Rewrite the rows below, replacing every "Instruction" with "Goal" and leaving everything else unchanged.

■ ENTRIES PROVIDED:
────

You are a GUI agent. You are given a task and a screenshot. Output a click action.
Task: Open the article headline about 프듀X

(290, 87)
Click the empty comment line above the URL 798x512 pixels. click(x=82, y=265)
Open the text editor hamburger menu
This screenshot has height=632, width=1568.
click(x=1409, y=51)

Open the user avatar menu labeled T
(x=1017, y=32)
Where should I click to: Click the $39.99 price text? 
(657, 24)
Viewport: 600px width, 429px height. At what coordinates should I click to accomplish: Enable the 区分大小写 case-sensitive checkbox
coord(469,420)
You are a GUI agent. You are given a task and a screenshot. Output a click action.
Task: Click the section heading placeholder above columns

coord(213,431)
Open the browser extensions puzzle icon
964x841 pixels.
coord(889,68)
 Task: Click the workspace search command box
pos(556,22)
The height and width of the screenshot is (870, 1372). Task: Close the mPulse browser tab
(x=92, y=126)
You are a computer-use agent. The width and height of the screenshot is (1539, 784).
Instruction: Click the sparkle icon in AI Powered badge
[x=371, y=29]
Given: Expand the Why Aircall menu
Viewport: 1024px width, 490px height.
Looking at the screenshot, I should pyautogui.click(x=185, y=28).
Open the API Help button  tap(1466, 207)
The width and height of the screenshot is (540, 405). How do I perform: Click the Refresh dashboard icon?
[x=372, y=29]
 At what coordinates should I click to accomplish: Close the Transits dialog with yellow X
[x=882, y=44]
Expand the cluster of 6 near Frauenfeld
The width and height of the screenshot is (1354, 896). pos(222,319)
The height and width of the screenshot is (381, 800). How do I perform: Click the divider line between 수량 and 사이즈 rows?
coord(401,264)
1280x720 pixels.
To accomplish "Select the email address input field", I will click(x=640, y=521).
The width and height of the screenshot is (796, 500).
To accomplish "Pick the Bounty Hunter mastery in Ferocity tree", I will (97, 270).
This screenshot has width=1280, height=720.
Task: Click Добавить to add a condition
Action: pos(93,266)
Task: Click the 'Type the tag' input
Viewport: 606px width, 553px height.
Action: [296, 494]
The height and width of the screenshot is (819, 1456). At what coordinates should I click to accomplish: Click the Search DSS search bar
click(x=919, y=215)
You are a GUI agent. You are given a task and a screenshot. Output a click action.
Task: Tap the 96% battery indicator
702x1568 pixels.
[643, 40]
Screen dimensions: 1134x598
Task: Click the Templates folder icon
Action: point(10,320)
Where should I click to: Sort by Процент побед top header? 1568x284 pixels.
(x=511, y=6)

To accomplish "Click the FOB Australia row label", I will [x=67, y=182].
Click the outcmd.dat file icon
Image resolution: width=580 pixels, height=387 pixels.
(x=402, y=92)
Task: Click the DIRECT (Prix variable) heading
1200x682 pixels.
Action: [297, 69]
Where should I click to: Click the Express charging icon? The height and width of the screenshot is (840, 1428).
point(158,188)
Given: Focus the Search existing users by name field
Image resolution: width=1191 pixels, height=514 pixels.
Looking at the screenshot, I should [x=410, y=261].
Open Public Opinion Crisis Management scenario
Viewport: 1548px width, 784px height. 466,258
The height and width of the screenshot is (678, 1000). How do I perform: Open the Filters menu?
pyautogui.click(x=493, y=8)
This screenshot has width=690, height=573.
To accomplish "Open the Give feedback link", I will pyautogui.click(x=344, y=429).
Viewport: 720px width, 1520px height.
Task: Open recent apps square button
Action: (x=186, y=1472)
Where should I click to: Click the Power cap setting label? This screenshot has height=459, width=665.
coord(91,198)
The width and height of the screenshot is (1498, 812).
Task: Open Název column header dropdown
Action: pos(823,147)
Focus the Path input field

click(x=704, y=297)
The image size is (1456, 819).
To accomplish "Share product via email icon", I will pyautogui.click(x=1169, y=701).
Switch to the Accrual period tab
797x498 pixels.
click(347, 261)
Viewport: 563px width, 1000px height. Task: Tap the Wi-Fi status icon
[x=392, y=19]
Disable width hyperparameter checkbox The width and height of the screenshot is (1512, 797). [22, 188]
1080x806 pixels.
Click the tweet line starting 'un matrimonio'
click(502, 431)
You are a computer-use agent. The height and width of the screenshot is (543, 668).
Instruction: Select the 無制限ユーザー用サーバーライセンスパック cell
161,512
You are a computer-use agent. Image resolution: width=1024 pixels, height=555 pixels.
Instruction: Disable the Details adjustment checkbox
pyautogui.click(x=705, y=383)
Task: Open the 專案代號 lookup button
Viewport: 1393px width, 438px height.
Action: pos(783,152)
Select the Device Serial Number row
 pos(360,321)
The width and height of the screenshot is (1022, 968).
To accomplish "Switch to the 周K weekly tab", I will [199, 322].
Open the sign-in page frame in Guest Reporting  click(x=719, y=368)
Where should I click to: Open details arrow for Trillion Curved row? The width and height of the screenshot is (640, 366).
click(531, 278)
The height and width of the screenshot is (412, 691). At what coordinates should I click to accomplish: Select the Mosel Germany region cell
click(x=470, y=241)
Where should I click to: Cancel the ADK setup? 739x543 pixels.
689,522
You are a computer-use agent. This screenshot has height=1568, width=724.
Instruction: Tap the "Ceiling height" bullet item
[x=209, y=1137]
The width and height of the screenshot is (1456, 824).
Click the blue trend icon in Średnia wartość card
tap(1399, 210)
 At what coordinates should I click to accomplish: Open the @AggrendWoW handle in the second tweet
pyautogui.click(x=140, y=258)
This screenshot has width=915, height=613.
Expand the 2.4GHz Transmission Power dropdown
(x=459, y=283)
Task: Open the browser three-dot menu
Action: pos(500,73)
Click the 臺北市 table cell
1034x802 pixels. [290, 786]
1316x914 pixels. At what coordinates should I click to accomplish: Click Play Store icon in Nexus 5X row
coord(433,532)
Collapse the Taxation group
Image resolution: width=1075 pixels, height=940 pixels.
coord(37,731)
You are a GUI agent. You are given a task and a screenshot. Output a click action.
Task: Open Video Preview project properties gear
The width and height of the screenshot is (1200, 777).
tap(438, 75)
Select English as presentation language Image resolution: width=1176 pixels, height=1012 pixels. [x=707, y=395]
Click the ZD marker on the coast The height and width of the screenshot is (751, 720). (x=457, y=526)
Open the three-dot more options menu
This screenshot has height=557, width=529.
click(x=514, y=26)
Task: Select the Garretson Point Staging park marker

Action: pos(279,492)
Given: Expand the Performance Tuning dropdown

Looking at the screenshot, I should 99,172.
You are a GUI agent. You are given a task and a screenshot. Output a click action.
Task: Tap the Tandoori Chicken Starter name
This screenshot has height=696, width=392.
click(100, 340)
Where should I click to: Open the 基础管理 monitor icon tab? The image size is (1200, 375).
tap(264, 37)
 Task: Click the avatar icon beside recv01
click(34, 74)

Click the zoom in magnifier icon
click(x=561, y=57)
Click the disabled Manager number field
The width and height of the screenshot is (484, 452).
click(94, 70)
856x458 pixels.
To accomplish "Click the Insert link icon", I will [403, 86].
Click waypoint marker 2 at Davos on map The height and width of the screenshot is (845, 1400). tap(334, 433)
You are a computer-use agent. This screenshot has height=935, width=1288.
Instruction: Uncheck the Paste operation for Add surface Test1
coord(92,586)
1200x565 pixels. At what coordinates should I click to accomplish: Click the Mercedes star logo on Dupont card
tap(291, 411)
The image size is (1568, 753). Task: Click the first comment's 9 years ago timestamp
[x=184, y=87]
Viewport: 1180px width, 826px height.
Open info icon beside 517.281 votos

────

■ FULL RESPONSE:
You are a GUI agent. You are given a task and a screenshot. Output a click action.
Task: Open the article headline about 프듀X

(290, 87)
Click the empty comment line above the URL 798x512 pixels. click(x=82, y=265)
Open the text editor hamburger menu
This screenshot has height=632, width=1568.
click(x=1409, y=51)

Open the user avatar menu labeled T
(x=1017, y=32)
Where should I click to: Click the $39.99 price text? 
(657, 24)
Viewport: 600px width, 429px height. At what coordinates should I click to accomplish: Enable the 区分大小写 case-sensitive checkbox
coord(469,420)
You are a GUI agent. You are given a task and a screenshot. Output a click action.
Task: Click the section heading placeholder above columns

coord(213,431)
Open the browser extensions puzzle icon
964x841 pixels.
coord(889,68)
 Task: Click the workspace search command box
pos(556,22)
The height and width of the screenshot is (870, 1372). Task: Close the mPulse browser tab
(x=92, y=126)
You are a computer-use agent. The width and height of the screenshot is (1539, 784).
Goal: Click the sparkle icon in AI Powered badge
[x=371, y=29]
Given: Expand the Why Aircall menu
Viewport: 1024px width, 490px height.
Looking at the screenshot, I should pyautogui.click(x=185, y=28).
Open the API Help button  tap(1466, 207)
The width and height of the screenshot is (540, 405). How do I perform: Click the Refresh dashboard icon?
[x=372, y=29]
 At what coordinates should I click to accomplish: Close the Transits dialog with yellow X
[x=882, y=44]
Expand the cluster of 6 near Frauenfeld
The width and height of the screenshot is (1354, 896). pos(222,319)
The height and width of the screenshot is (381, 800). How do I perform: Click the divider line between 수량 and 사이즈 rows?
coord(401,264)
1280x720 pixels.
To accomplish "Select the email address input field", I will click(x=640, y=521).
The width and height of the screenshot is (796, 500).
To accomplish "Pick the Bounty Hunter mastery in Ferocity tree", I will (97, 270).
This screenshot has width=1280, height=720.
Task: Click Добавить to add a condition
Action: pos(93,266)
Task: Click the 'Type the tag' input
Viewport: 606px width, 553px height.
Action: [296, 494]
The height and width of the screenshot is (819, 1456). At what coordinates should I click to accomplish: Click the Search DSS search bar
click(x=919, y=215)
You are a GUI agent. You are given a task and a screenshot. Output a click action.
Task: Tap the 96% battery indicator
702x1568 pixels.
[643, 40]
Screen dimensions: 1134x598
Task: Click the Templates folder icon
Action: point(10,320)
Where should I click to: Sort by Процент побед top header? 1568x284 pixels.
(x=511, y=6)

To accomplish "Click the FOB Australia row label", I will [x=67, y=182].
Click the outcmd.dat file icon
Image resolution: width=580 pixels, height=387 pixels.
(x=402, y=92)
Task: Click the DIRECT (Prix variable) heading
1200x682 pixels.
Action: [297, 69]
Where should I click to: Click the Express charging icon? The height and width of the screenshot is (840, 1428).
point(158,188)
Given: Focus the Search existing users by name field
Image resolution: width=1191 pixels, height=514 pixels.
Looking at the screenshot, I should [x=410, y=261].
Open Public Opinion Crisis Management scenario
Viewport: 1548px width, 784px height. 466,258
The height and width of the screenshot is (678, 1000). How do I perform: Open the Filters menu?
pyautogui.click(x=493, y=8)
This screenshot has width=690, height=573.
To accomplish "Open the Give feedback link", I will pyautogui.click(x=344, y=429).
Viewport: 720px width, 1520px height.
Task: Open recent apps square button
Action: (x=186, y=1472)
Where should I click to: Click the Power cap setting label? This screenshot has height=459, width=665.
coord(91,198)
The width and height of the screenshot is (1498, 812).
Task: Open Název column header dropdown
Action: pos(823,147)
Focus the Path input field

click(x=704, y=297)
The image size is (1456, 819).
To accomplish "Share product via email icon", I will pyautogui.click(x=1169, y=701).
Switch to the Accrual period tab
797x498 pixels.
click(347, 261)
Viewport: 563px width, 1000px height. Task: Tap the Wi-Fi status icon
[x=392, y=19]
Disable width hyperparameter checkbox The width and height of the screenshot is (1512, 797). [22, 188]
1080x806 pixels.
Click the tweet line starting 'un matrimonio'
click(502, 431)
You are a computer-use agent. The height and width of the screenshot is (543, 668).
Goal: Select the 無制限ユーザー用サーバーライセンスパック cell
161,512
You are a computer-use agent. Image resolution: width=1024 pixels, height=555 pixels.
Goal: Disable the Details adjustment checkbox
pyautogui.click(x=705, y=383)
Task: Open the 專案代號 lookup button
Viewport: 1393px width, 438px height.
Action: pos(783,152)
Select the Device Serial Number row
 pos(360,321)
The width and height of the screenshot is (1022, 968).
To accomplish "Switch to the 周K weekly tab", I will [199, 322].
Open the sign-in page frame in Guest Reporting  click(x=719, y=368)
Where should I click to: Open details arrow for Trillion Curved row? The width and height of the screenshot is (640, 366).
click(531, 278)
The height and width of the screenshot is (412, 691). At what coordinates should I click to accomplish: Select the Mosel Germany region cell
click(x=470, y=241)
Where should I click to: Cancel the ADK setup? 739x543 pixels.
689,522
You are a computer-use agent. This screenshot has height=1568, width=724.
Goal: Tap the "Ceiling height" bullet item
[x=209, y=1137]
The width and height of the screenshot is (1456, 824).
Click the blue trend icon in Średnia wartość card
tap(1399, 210)
 At what coordinates should I click to accomplish: Open the @AggrendWoW handle in the second tweet
pyautogui.click(x=140, y=258)
This screenshot has width=915, height=613.
Expand the 2.4GHz Transmission Power dropdown
(x=459, y=283)
Task: Open the browser three-dot menu
Action: pos(500,73)
Click the 臺北市 table cell
1034x802 pixels. [290, 786]
1316x914 pixels. At what coordinates should I click to accomplish: Click Play Store icon in Nexus 5X row
coord(433,532)
Collapse the Taxation group
Image resolution: width=1075 pixels, height=940 pixels.
coord(37,731)
You are a GUI agent. You are given a task and a screenshot. Output a click action.
Task: Open Video Preview project properties gear
The width and height of the screenshot is (1200, 777).
tap(438, 75)
Select English as presentation language Image resolution: width=1176 pixels, height=1012 pixels. [x=707, y=395]
Click the ZD marker on the coast The height and width of the screenshot is (751, 720). (x=457, y=526)
Open the three-dot more options menu
This screenshot has height=557, width=529.
click(x=514, y=26)
Task: Select the Garretson Point Staging park marker

Action: pos(279,492)
Given: Expand the Performance Tuning dropdown

Looking at the screenshot, I should 99,172.
You are a GUI agent. You are given a task and a screenshot. Output a click action.
Task: Tap the Tandoori Chicken Starter name
This screenshot has height=696, width=392.
click(100, 340)
Where should I click to: Open the 基础管理 monitor icon tab? The image size is (1200, 375).
tap(264, 37)
 Task: Click the avatar icon beside recv01
click(34, 74)

Click the zoom in magnifier icon
click(x=561, y=57)
Click the disabled Manager number field
The width and height of the screenshot is (484, 452).
click(94, 70)
856x458 pixels.
To accomplish "Click the Insert link icon", I will [403, 86].
Click waypoint marker 2 at Davos on map The height and width of the screenshot is (845, 1400). tap(334, 433)
You are a computer-use agent. This screenshot has height=935, width=1288.
Goal: Uncheck the Paste operation for Add surface Test1
coord(92,586)
1200x565 pixels. At what coordinates should I click to accomplish: Click the Mercedes star logo on Dupont card
tap(291, 411)
The image size is (1568, 753). Task: Click the first comment's 9 years ago timestamp
[x=184, y=87]
Viewport: 1180px width, 826px height.
Open info icon beside 517.281 votos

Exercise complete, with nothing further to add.